This diff forward ports 90bf0629b957c912a5a6f3bb6c98ad3abb5a2ff6 to `master`.
If we close the channel to signal the end of a task we may panic
when some background goroutine tries to post on the channel.
This bug is rare but may happen.
See for example https://github.com/ooni/probe/issues/1438.
How can we improve?
First, let us add a timeout when sending to the channel. Given that
the channel is buffered and we have a generous timeout (1/4 of a
second), it's unlikely we will really block. But, in the event in
which a late message appears, we'll eventually _unblock_ when
sending with a timeout. So, now we don't have to worry anymore
about leaking forever a goroutine.
Then, let us change the protocol with which we signal that a task
is done. We used to close the channel. Now, instead we just
synchronously post a nil on the channel when done.
In turn, we interpret this nil to mean that the task is done when
we receive messages.
The _main_ different with respect to before is that now we are
asking the consumer of our API to drain the channel. Because
before we had a blocking channel, it seems to me we were already
requiring the consumer of the API to do that. Which means, I think
in practical terms it did not change much.
Finally, acknowledge that we don't need a specific state variable
to tell us we're done and simplify a little bit the API by
just making isRunning private and using the "we're done" signal
to determine whether we've stopped running the task.
All these changes should be enough to close https://github.com/ooni/probe/issues/1438.
This is required to implement websteps, which is currently tracked
by https://github.com/ooni/probe/issues/1733.
We introduce the concept of async runner. An async runner will
post measurements on a channel until it is done. When it is done,
it will close the channel to notify the reader about that.

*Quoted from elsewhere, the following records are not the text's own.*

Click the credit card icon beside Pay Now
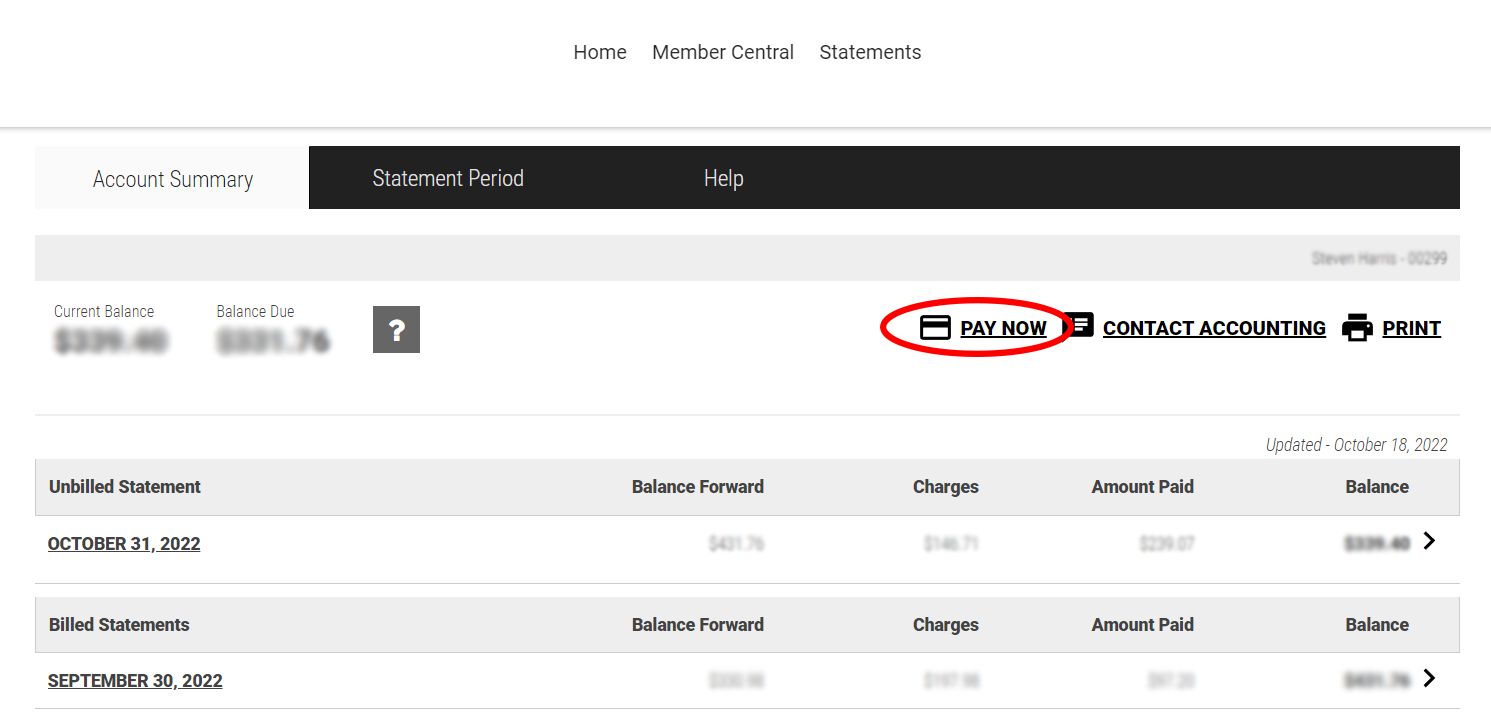Screen dimensions: 1491x720 tap(935, 328)
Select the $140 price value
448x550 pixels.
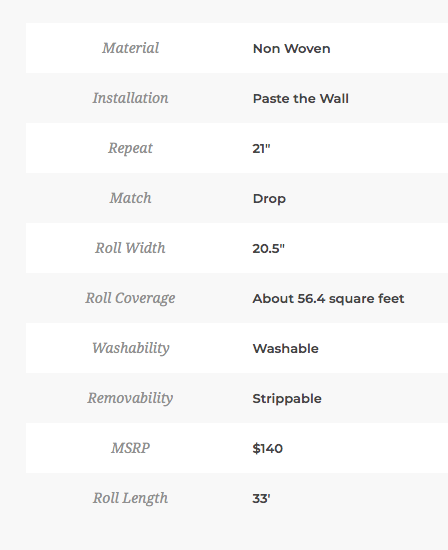click(268, 448)
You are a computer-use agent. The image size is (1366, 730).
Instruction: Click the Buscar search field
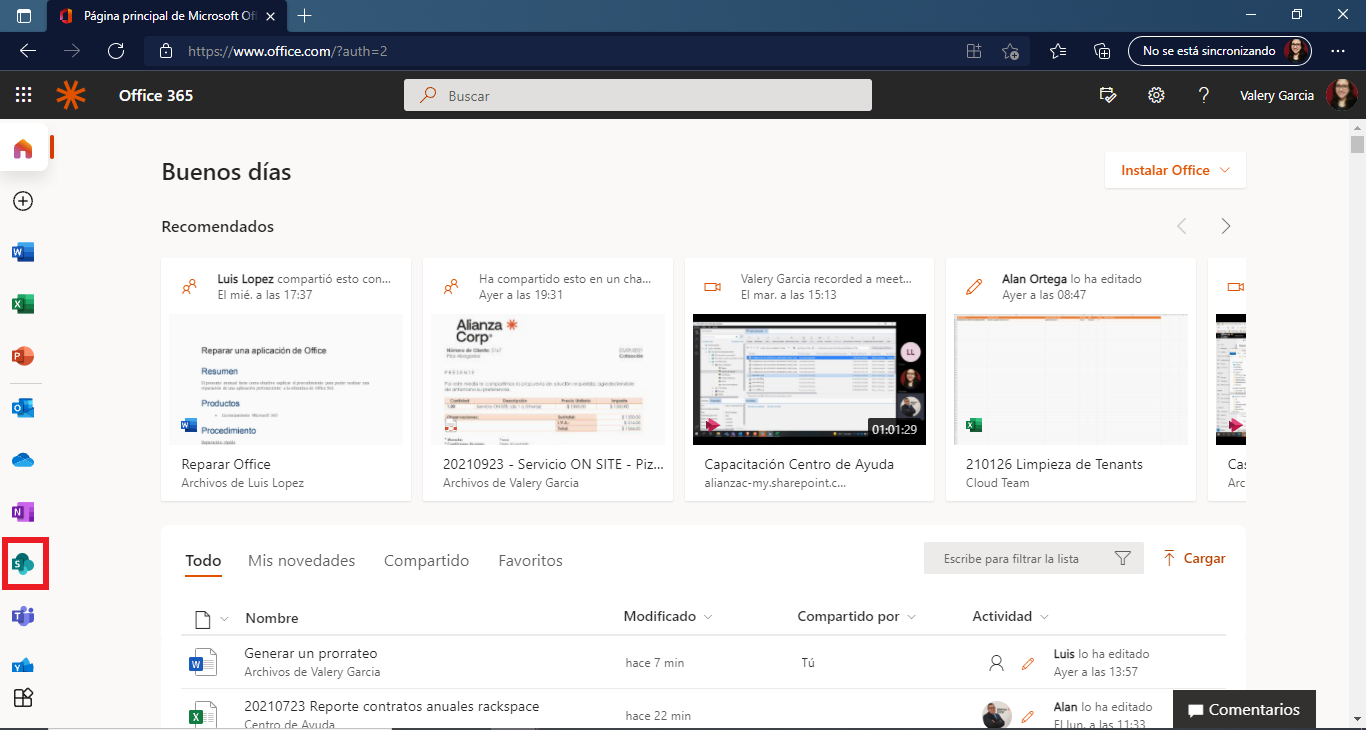tap(638, 96)
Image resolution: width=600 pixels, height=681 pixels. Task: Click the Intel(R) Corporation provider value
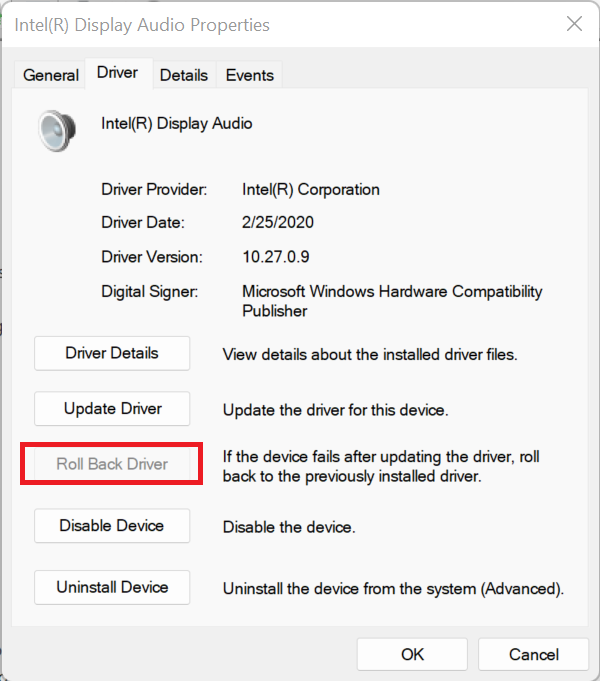[311, 189]
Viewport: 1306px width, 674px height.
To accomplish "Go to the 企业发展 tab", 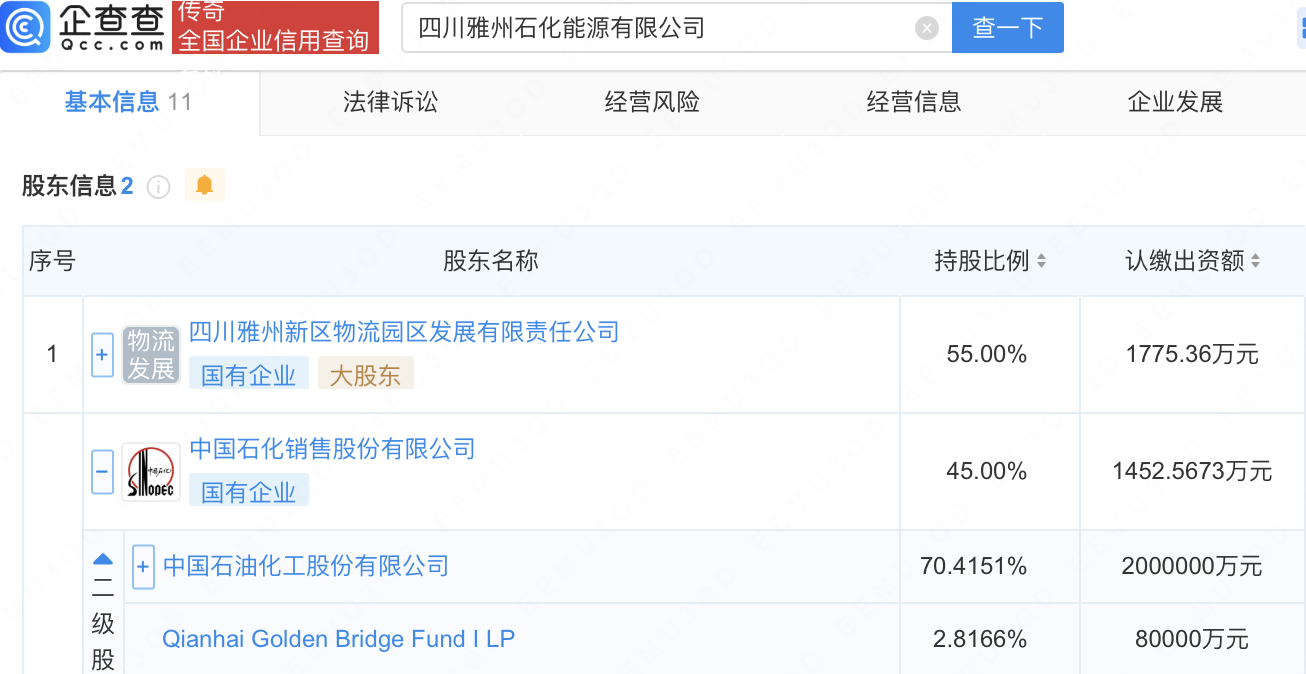I will click(x=1175, y=102).
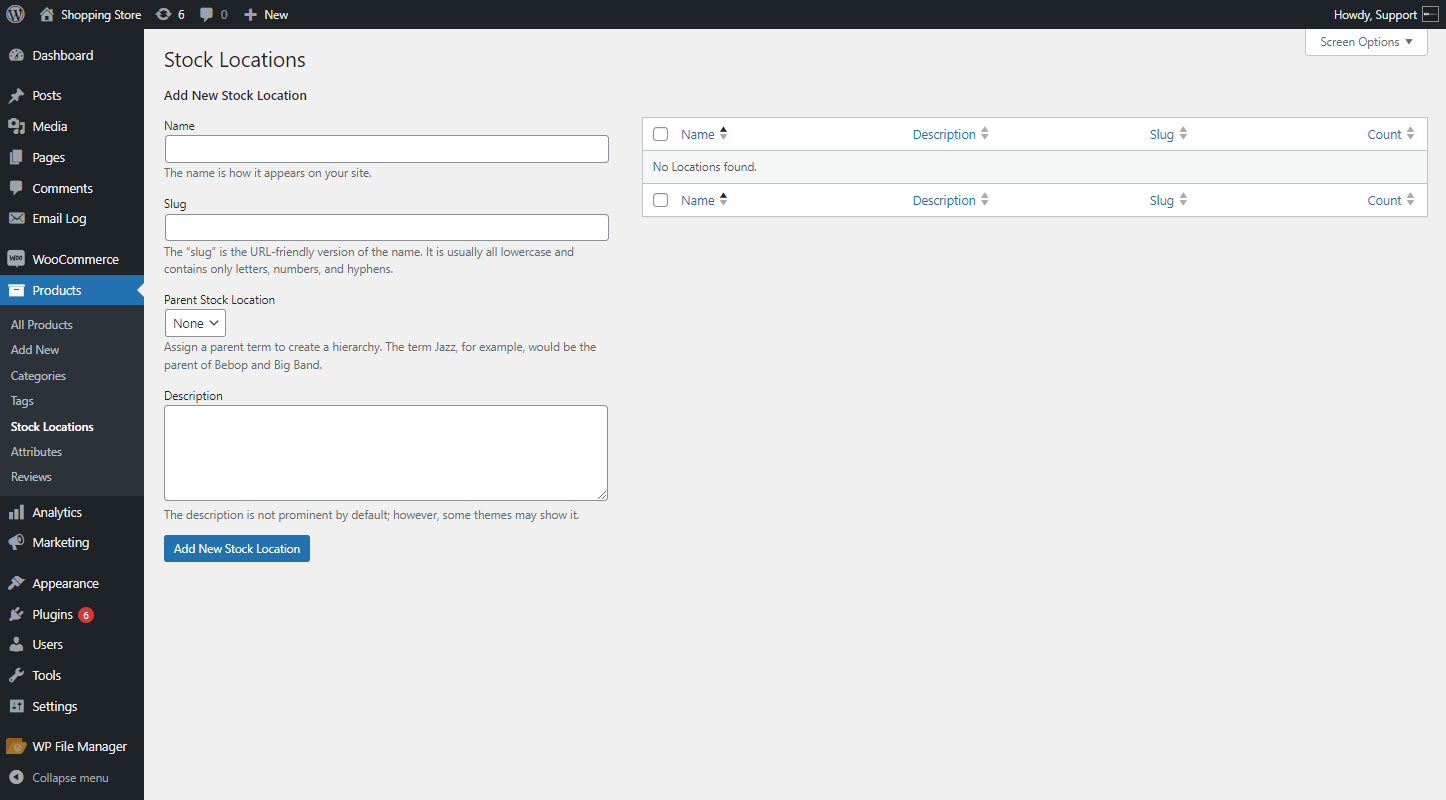Click the WP File Manager folder icon
Image resolution: width=1446 pixels, height=800 pixels.
click(16, 746)
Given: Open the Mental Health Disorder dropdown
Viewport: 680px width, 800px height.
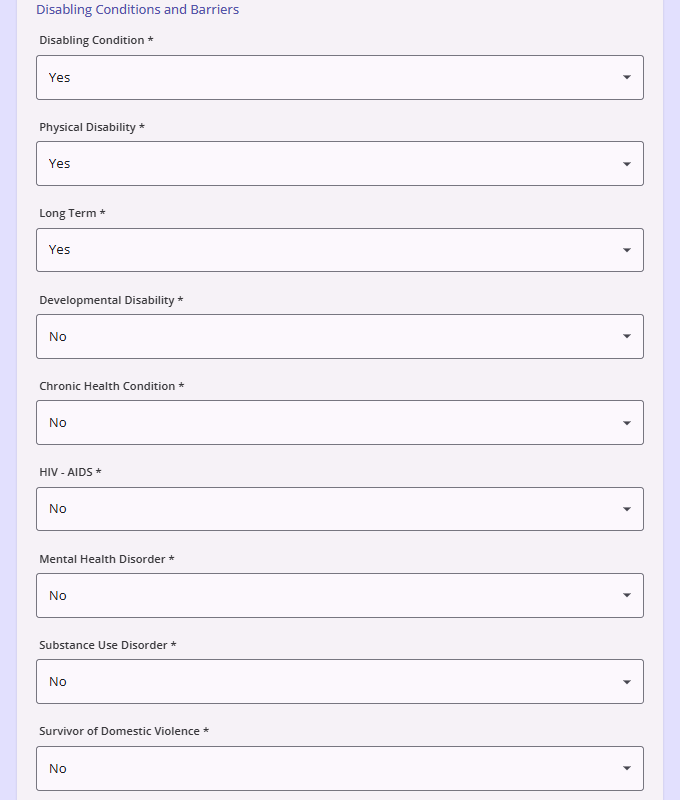Looking at the screenshot, I should pos(340,595).
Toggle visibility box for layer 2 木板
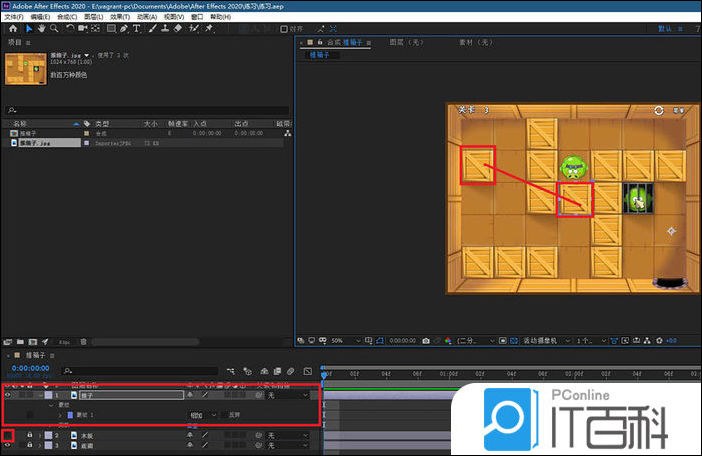Viewport: 702px width, 456px height. pyautogui.click(x=8, y=435)
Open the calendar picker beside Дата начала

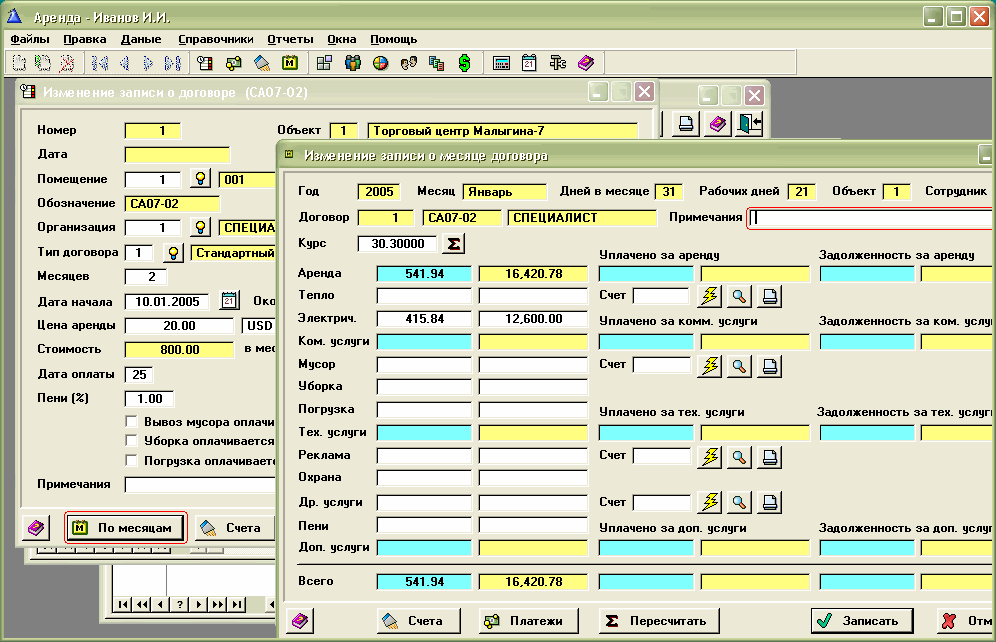tap(229, 301)
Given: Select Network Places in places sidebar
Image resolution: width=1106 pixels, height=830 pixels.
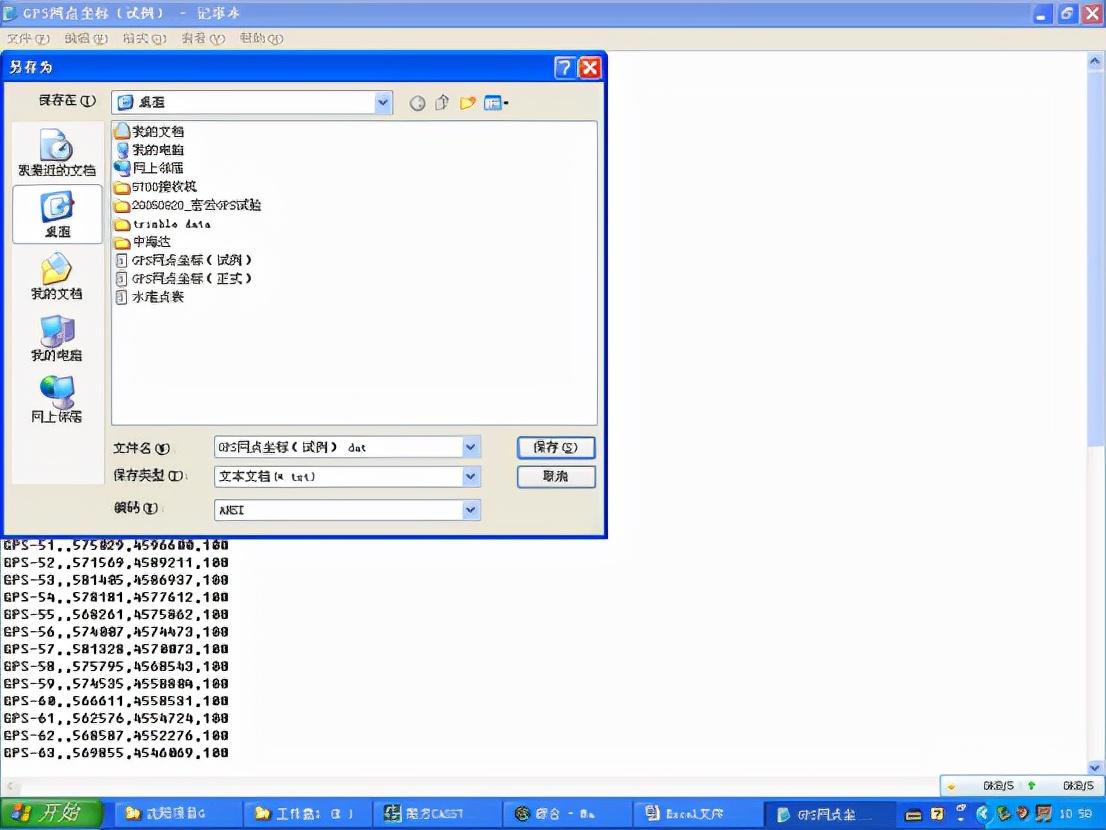Looking at the screenshot, I should (57, 399).
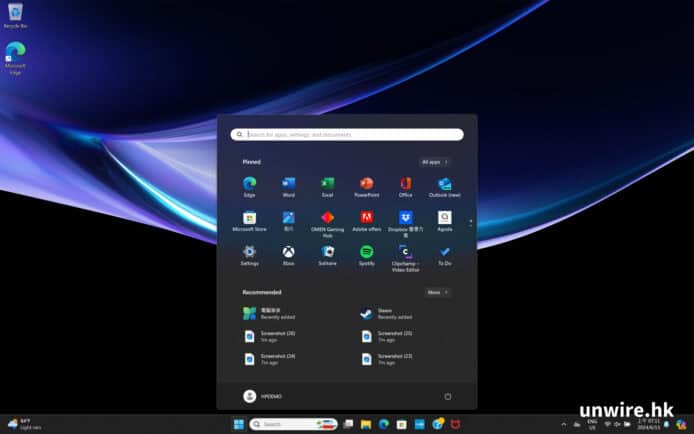Open Screenshot (26) from Recommended
Viewport: 694px width, 434px height.
point(277,335)
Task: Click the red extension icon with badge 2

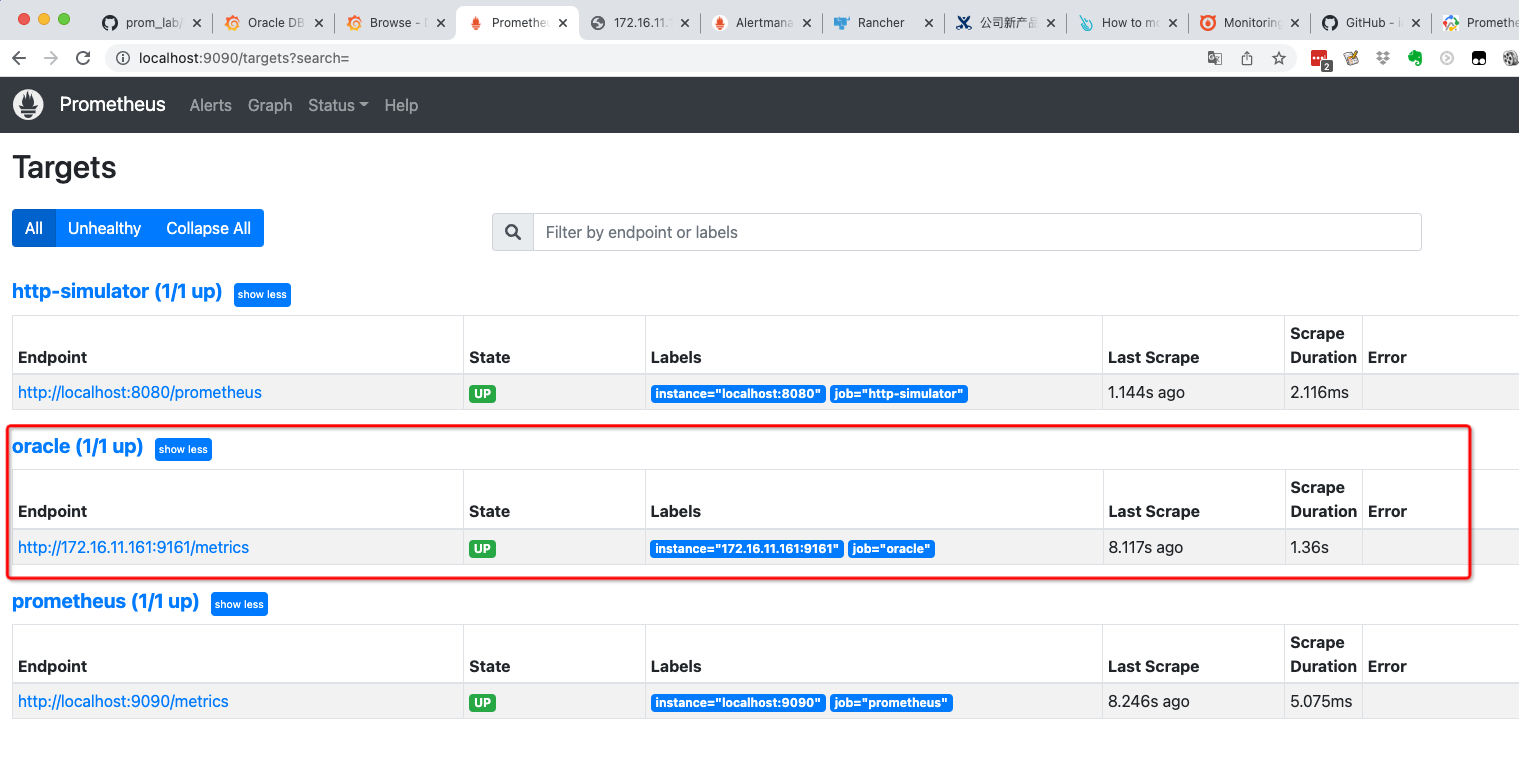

This change causes sync experiments now to strictly return either
a non-nil measurement or a non-nil error.
While this is a pretty much obvious situation in golang, we had
some parts of the codebase that were not robust to this assumption
and attempted to submit a measurement after the measure call
returned an error.
Luckily, we had enough tests to catch this change in our assumption
and this is why there are extra docs and tests changes.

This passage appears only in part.